Pemerintah mengeluarkan kebijakan pemberlakuan pembatasan kegiatan masyarakat darurat (PPKM darurat) Jawa-Bali mulai tanggal 3 hingga 20 Juli 2021. Harapannya, kebijakan ini mampu menurunkan penularan Covid-19 yang terus melonjak.

Sebelumnya, pemerintah telah menggunakan berbagai istilah untuk kebijakan sejenis PPKM darurat ini. Ada PSBB (pembatasan sosial berskala besar) pada April 2020. Kemudian PPKM pada Januari 2021. Lanjut menjadi PPKM Mikro pada Maret 2021 yang bolak-balik diperpanjang. Namun kasus terus meningkat, pemerintah kemudian menggunakan istilah pengetatan atau penebalan PPKM Mikro pada Juni 2021. Dan awal Juli 2021, istilah pun berganti menjadi PPKM darurat.

Gonta-ganti istilah namun yang nampak di mata masyarakat tetaplah sama. Penyekatan di mana-mana, tes swab random, vaksinasi massal. Ada pula razia masker dengan sanksi denda dan sanksi sosial bagi yang melanggar. Membubarkan kerumunan, atau menarik denda Rp50 juta bagi yang mengadakan kerumunan di masa PPKM.

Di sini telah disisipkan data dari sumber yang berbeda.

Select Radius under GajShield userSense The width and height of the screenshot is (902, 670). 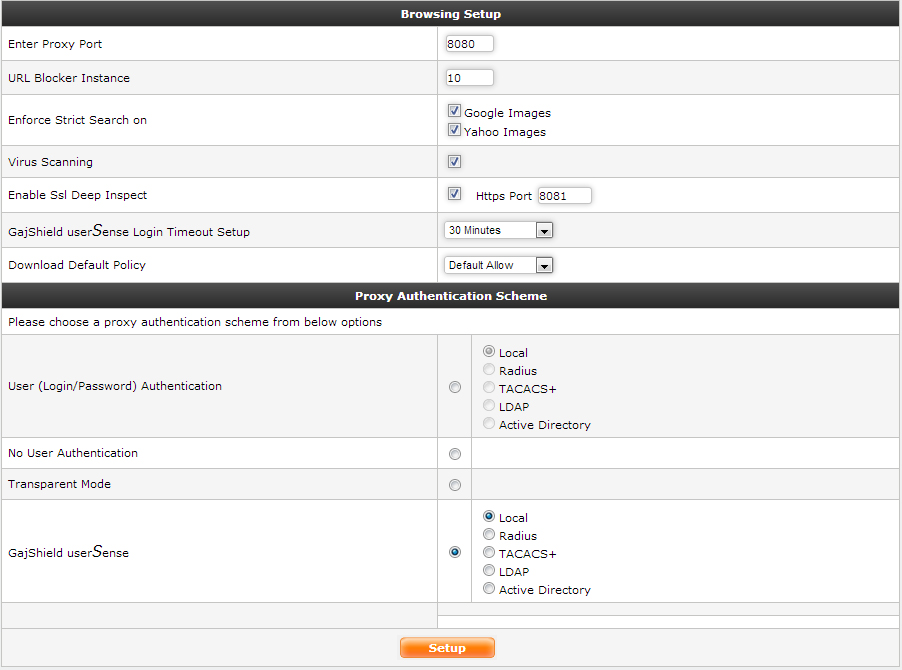pyautogui.click(x=489, y=535)
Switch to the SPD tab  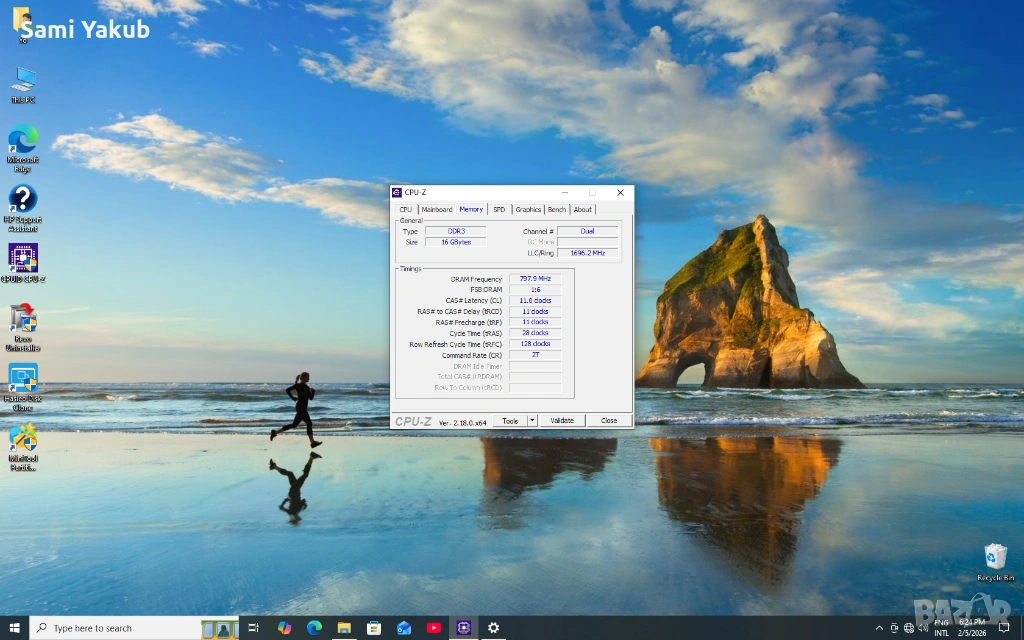click(499, 210)
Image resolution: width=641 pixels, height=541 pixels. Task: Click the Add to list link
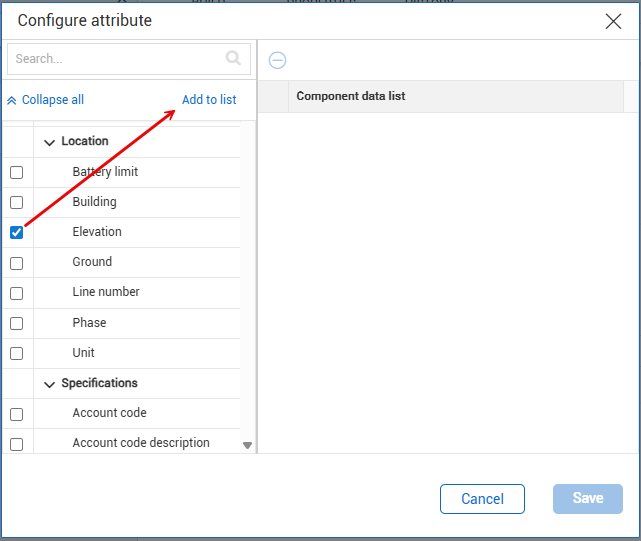tap(209, 100)
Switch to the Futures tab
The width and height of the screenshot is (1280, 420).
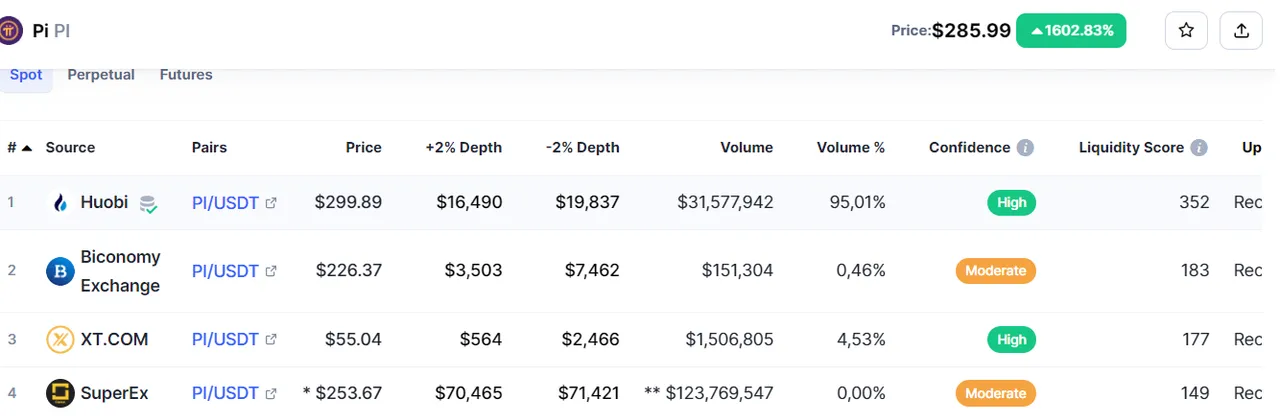pyautogui.click(x=186, y=75)
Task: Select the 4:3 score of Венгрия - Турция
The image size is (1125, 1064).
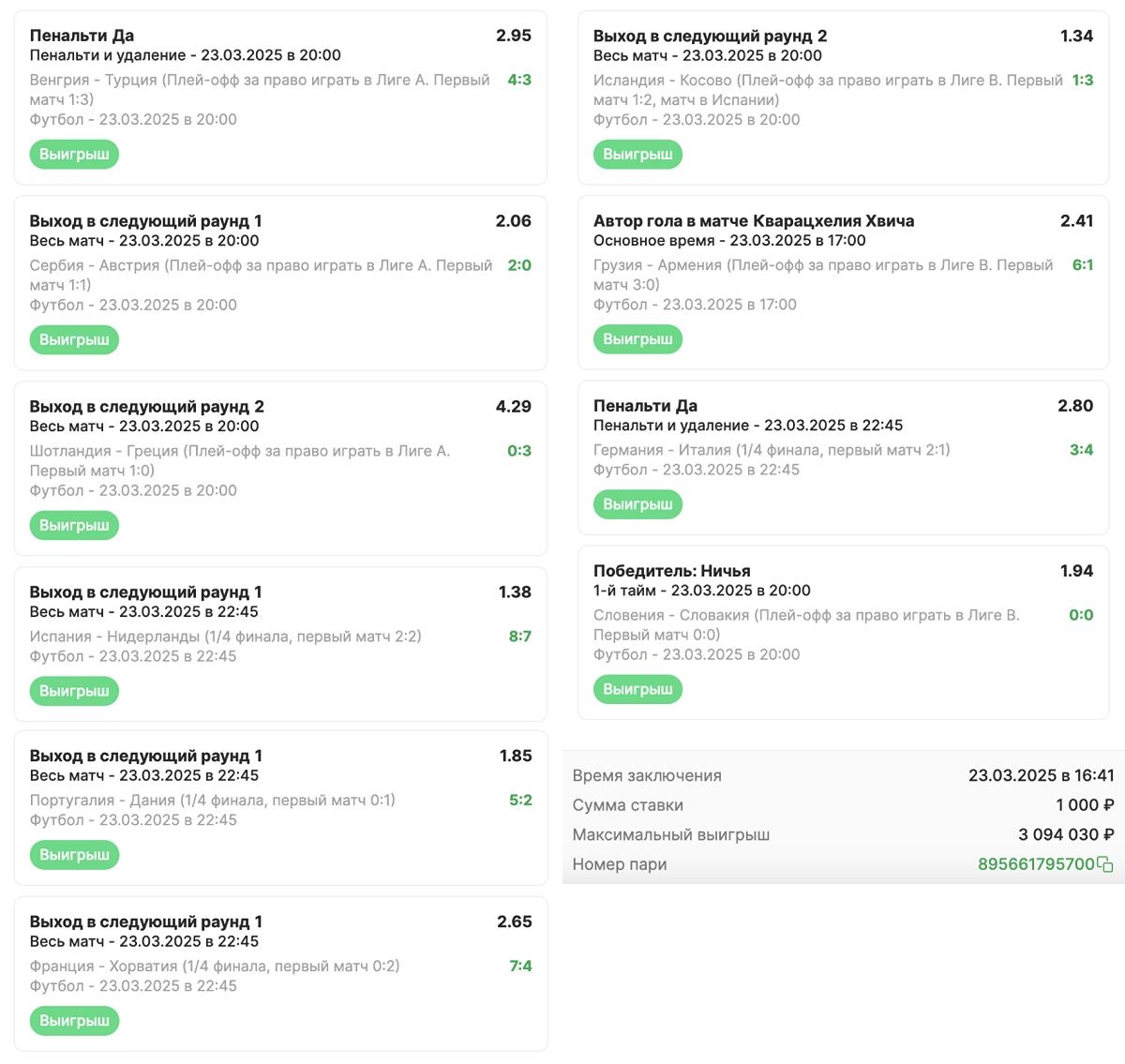Action: click(x=519, y=80)
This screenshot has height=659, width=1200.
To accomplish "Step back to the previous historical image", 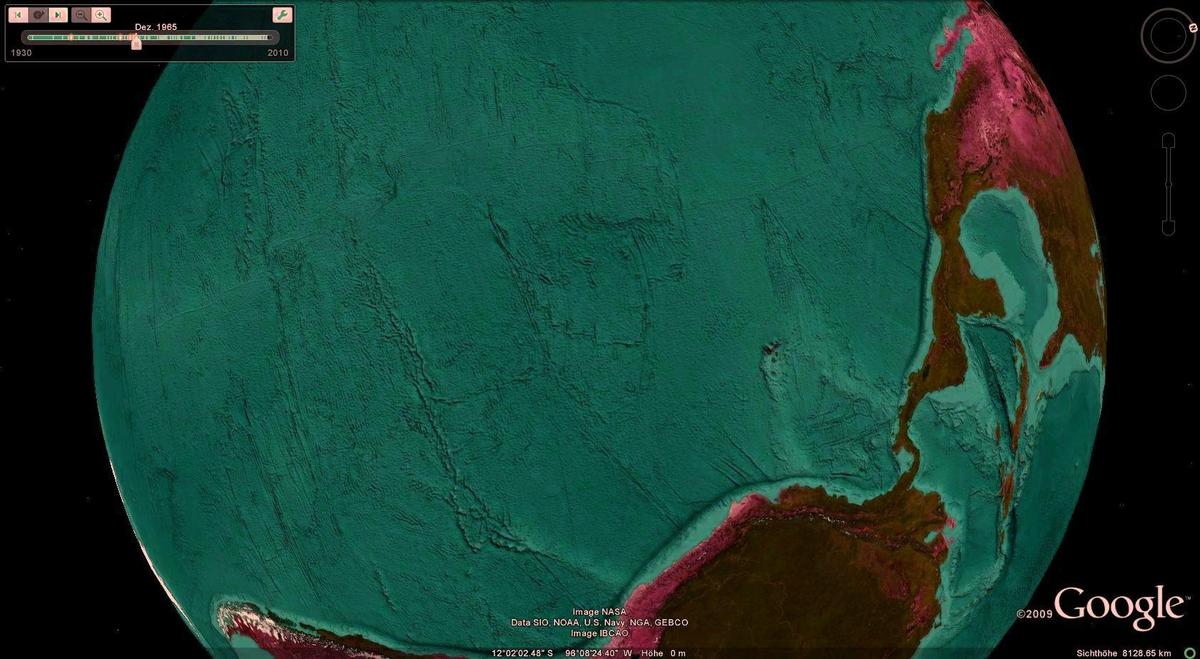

Ada pula surat izin keluar masuk (SIKM) yang wajib dimiliki bagi warga yang hendak keluar wilayah PPKM. Tak cukup dengan SIKM, ada surat hasil tes swab antigen. Di PPKM darurat, ditambah lagi surat telah vaksin dan hasil swab PCR.

Ironisnya, semua aturan tersebut hanya berlaku untuk rakyat biasa. Kerumunan orang di perayaan ulang tahun salah satu gubernur, selesai hanya dengan permohonan maaf dari sang gubernur. Pesohor yang berkerumun tanpa masker setelah vaksin, juga cukup dengan konferensi pers meminta maaf.

Ketika WNI di sekat sana sini, WNA justru melenggang. Alasannya, para WNA yang masuk telah memenuhi syarat penerbangan di masa pandemi. Saat tingginya kasus covid varian Wuhan, WNA China tetap berdatangan. Demikian juga saat India dihantui dengan “tsunami covid”, berjibaku melawan mutasi virus SARS-CoV-2 varian B1617, yang dikenal dengan varian delta, yang lebih ganas dan penularannya lebih cepat. Ratusan WNA India masuk ke Indonesia melalui bandara Soetta (cnnindonesia.com, 22/04/2021).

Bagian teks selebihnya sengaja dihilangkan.